Egypt's announcement on Saturday caused worries about a wider spread of a deadly virus. This becomes a threat to the global travel and tourism industry. Egypt announced that it had confirmed its first case of MERS in a man who had recently returned to the country from Riyadh where he was working.
Saudi Arabia has confirmed 10 more cases of Middle East Respiratory Syndrome (MERS), which kills around a third of sufferers, and said two more people have died from the disease.
Saudi Arabia, where MERS was discovered around two years ago and which remains the country most affected, has now had 323 confirmed cases of MERS, of which 94 have been fatal.
The 127 cases announced since the start of April represent a 65 percent jump in total infections in Saudi Arabia this month.
The new cases included seven in Jeddah, the focal point for the recent outbreak, two in the capital Riyadh and another in Mecca, the Health Ministry said in a statement on its website.
The acting health minister, Adel Fakieh, said on Saturday he had designated three hospitals in Riyadh, Jeddah and Dammam on the Gulf coast as specialist centres for MERS treatment.
The three hospitals can accommodate 146 patients in intensive care, he said in comments carried by local press on Sunday.

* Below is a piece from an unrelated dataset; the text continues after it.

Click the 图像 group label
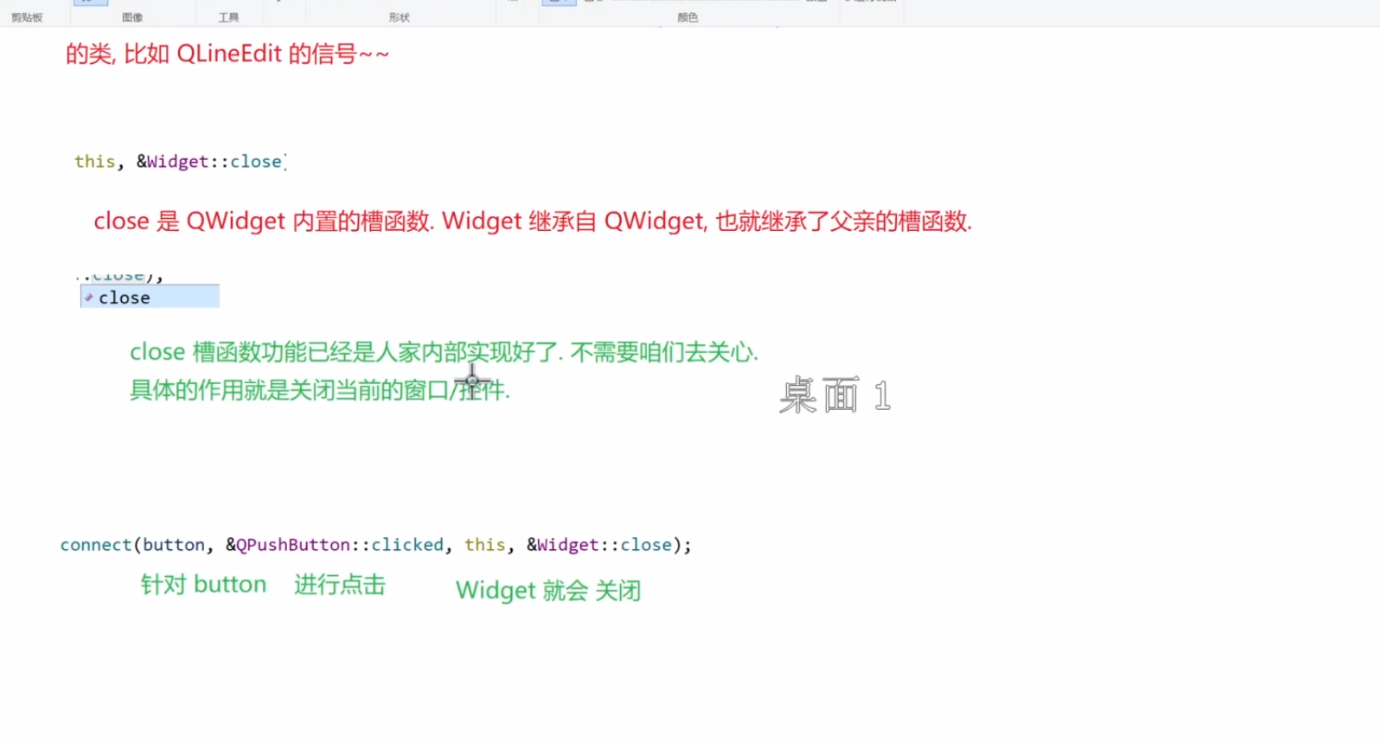The image size is (1380, 744). [133, 17]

Many Saudis have voiced concerns on social media about government handling of the outbreak, and last week King Abdullah sacked the health minister.
In Jeddah, some people are wearing facemasks and avoiding public gatherings, while pharmacies say sales of hand sanitisers and other hygiene products are soaring.
Middle East Respiratory Syndrome (MERS) is viral respiratory illness first reported in Saudi Arabia in 2012. It is caused by a coronavirus called MERS-CoV. Most people who have been confirmed to have MERS-CoV infection developed severe acute respiratory illness. They had fever, cough, and shortness of breath. About half of these people died.
So far, all the cases have been linked to six countries in or near the Arabian Peninsula. No cases have been identified in the U.S. This virus has spread from ill people to others through close contact. However, the virus has not shown to spread in a sustained way in communities. The situation is still evolving.
The Center of Disease Control is working with partners to better understand the risks of this virus, including the source, how it spreads, and how infections might be prevented. CDC has provided information for travelers and is working with health departments, hospitals, and other partners to prepare for possible cases in the United States.